Clickbait—a term referring to articles with sensationalist headlines that fail to deliver on their premises—runs rampant on the internet today, as a growing number of media outlets greatly exaggerate or inflate relatively insignificant events to grab readers’ eyes. Large, bold headlines promise lists of items that will shock, delight, inspire, or amaze you (“You won’t believe…”).
Eidnes built a neural network that read somewhere in the ballpark of 2 million of these headlines from the likes of mass online media outlets including Buzzfeed, Gawker, Jezebel, Huffington Post, and Unworthy (all of which have been accused of clickbait).
Neural networks are clusters of mathematical formulas that decode relationships between inputs. So if you make the neural network read 2 million clickbait headlines (this process is called training), it will break down which words relate to others. By understanding the relationships between words, it’s able to predict what could happen next with a reasonable amount of certainty.

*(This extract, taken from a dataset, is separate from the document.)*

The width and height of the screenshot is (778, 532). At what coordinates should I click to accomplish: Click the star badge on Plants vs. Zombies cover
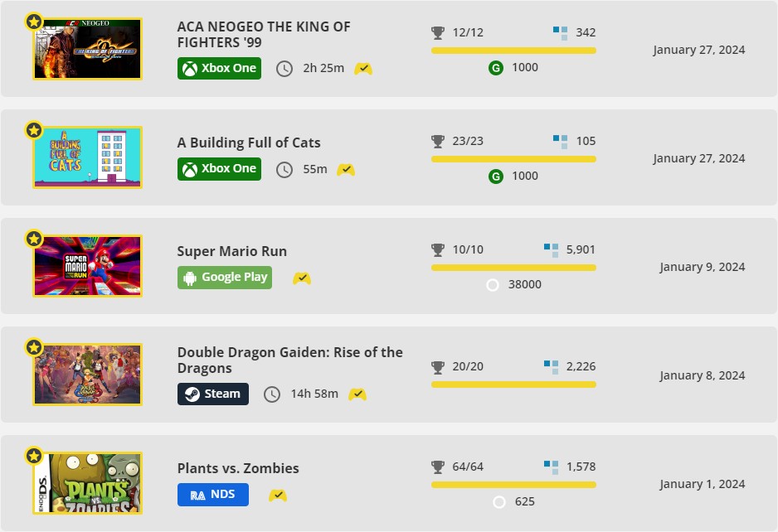34,456
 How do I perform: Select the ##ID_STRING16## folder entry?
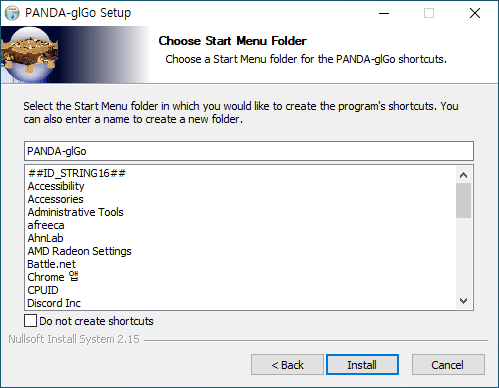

After it’s trained, when the network is asked to make a sentence, it finds and outputs a word, then loops back and does the whole thinking process again, incorporating that first word as context. This architecture is called a recurrent neural network (as it recurs), and machine learning researchers have found that it’s great for tasks that need to happen in order or with an element of time.
Eidnes’ neural network didn’t understand much about the world after the first training session. It would generate headlines like: “Real Walk Join Their Back For Plane To French Sarah York” or “Economic Lessons To Actress To Ex – Takes A App.” They don’t make much sense. However, after a few more passes at the information, the network said, “John McCain Warns Supreme Court To Stand Up For Birth Control Reform.”
Eidnes pulls a few other examples out of the data, like “Romney Camp: ‘I Think You Are A Bad President.’”
“It’s suspiciously good – it wouldn’t surprise me if this was a real headline that some website had published, Eidnes writes in a blog post detailing the system. “But it’s not in the dataset, not even close.”
Apparently in the 17 times “Romney Camp” appears, it was never correlated with the presidency. And the one time the phrase “Bad President” was mentioned, it was by Marco Rubio. From this information, Eidnes writes that the network has some form of semantic understanding, and can understand political relationships.
To put the network to further use, he created Clickotron.com, which updates with a new, artificially generated story every 20 minutes. The site automatically searches Wikimedia Commons for a relevant picture, and generates some body text. To separate the wheat from the chaff, Clickotron.com has a voting mechanism much like Reddit.
“This gives us an infinite source of useless journalism, available at no cost,” Eidnes writes. “If I remember correctly from economics class, this should drive the market value of useless journalism down to zero, forcing other producers of useless journalism to produce something else.”